[Collected data]
----------------
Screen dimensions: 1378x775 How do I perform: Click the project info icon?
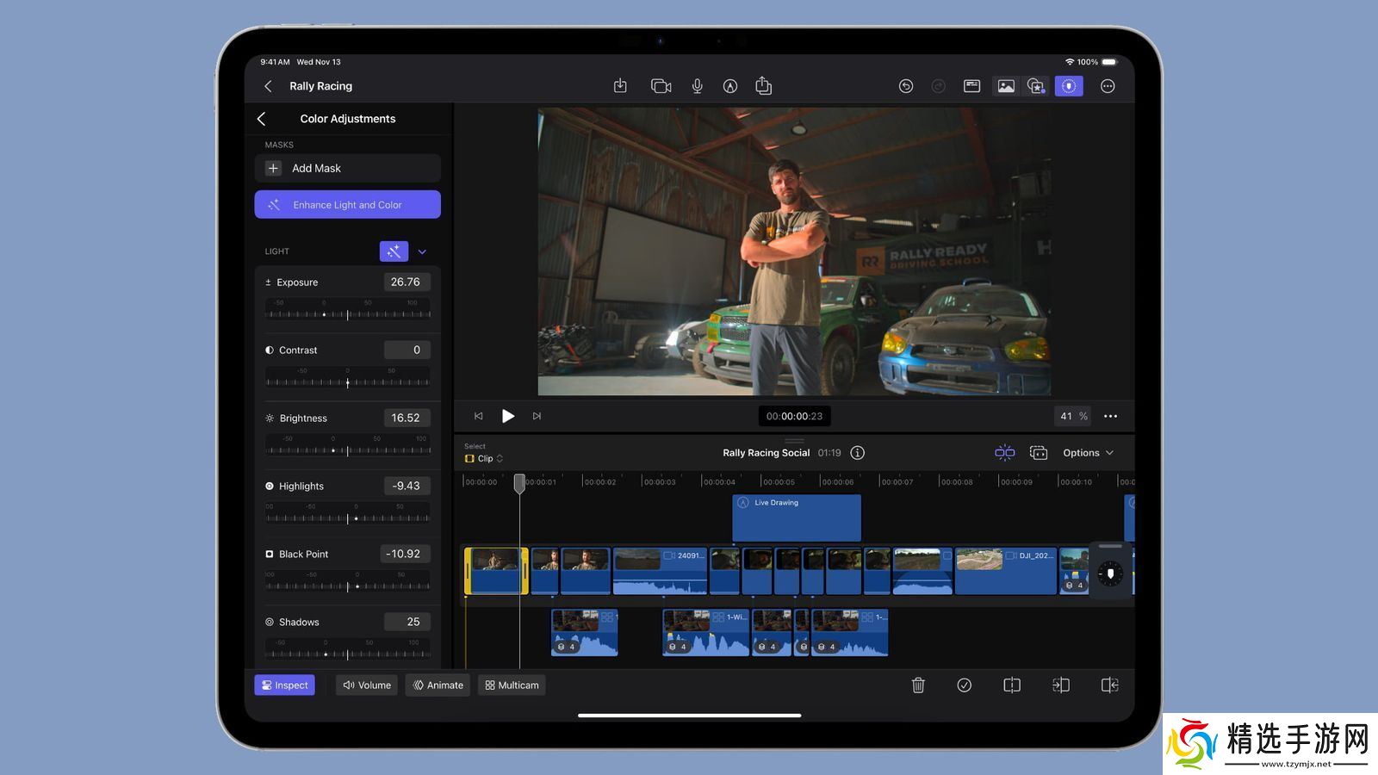click(x=858, y=453)
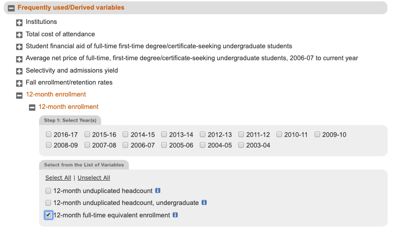Collapse the Frequently used/Derived variables section

(x=11, y=8)
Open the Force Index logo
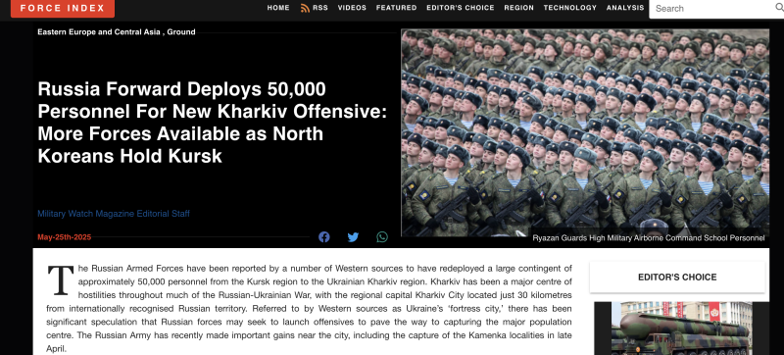Viewport: 784px width, 355px height. 63,9
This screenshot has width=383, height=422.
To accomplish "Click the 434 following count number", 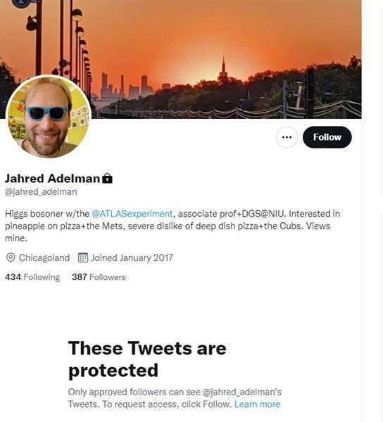I will tap(13, 277).
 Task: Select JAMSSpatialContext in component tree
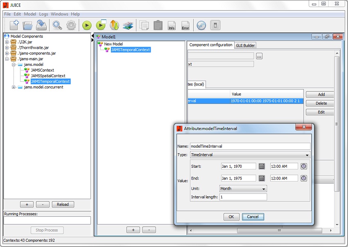click(x=48, y=76)
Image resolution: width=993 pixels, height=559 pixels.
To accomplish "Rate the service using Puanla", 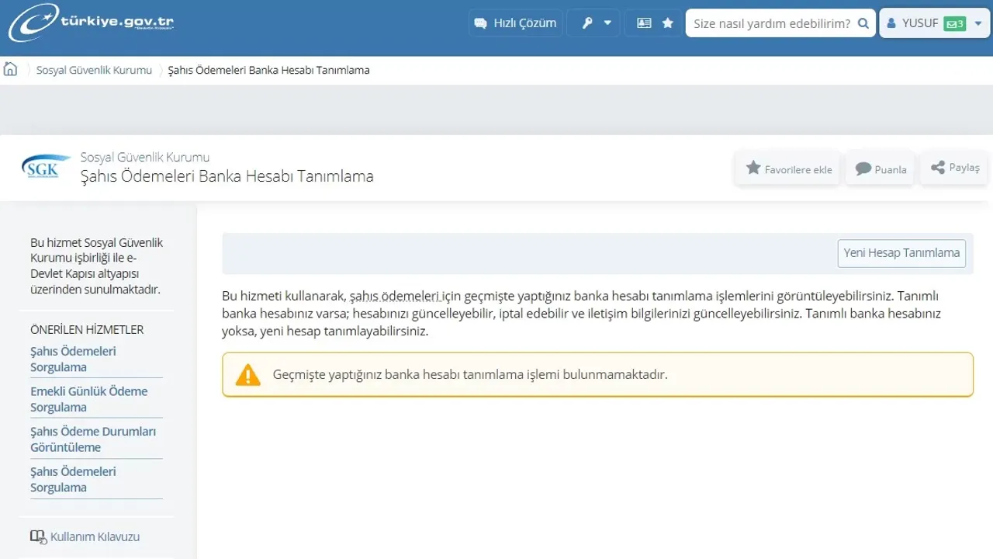I will coord(881,168).
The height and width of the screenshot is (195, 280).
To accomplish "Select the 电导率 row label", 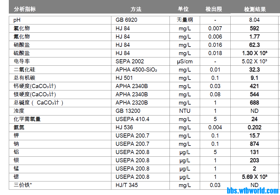I will coord(22,62).
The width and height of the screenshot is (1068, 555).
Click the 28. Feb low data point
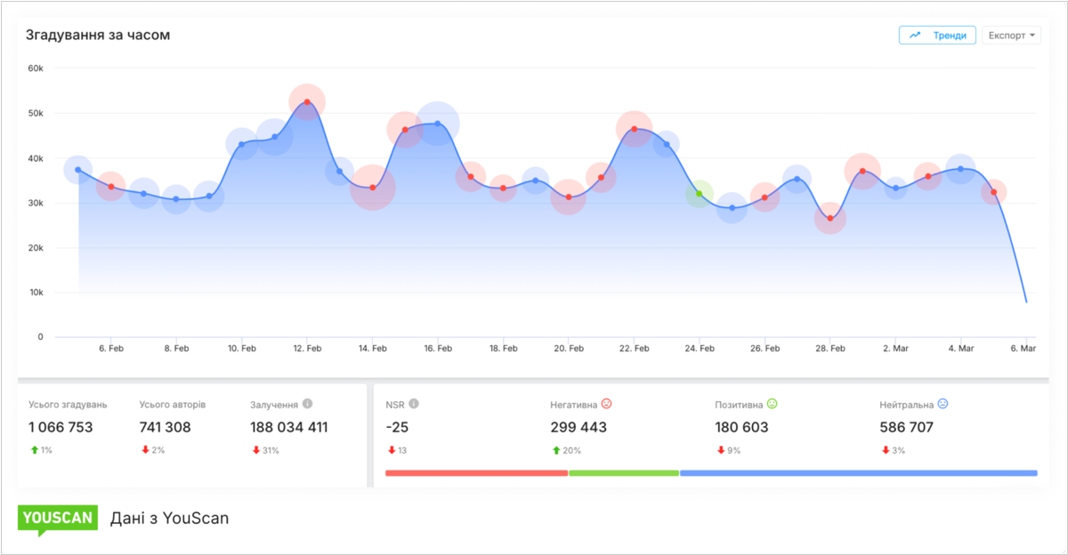(x=829, y=218)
----------------
Wherever the string "screenshot" occurs in the data, copy the line that holds it.

▶ **EXERCISE RESULT**
This screenshot has width=383, height=422.
The height and width of the screenshot is (195, 280).
The width and height of the screenshot is (1068, 555).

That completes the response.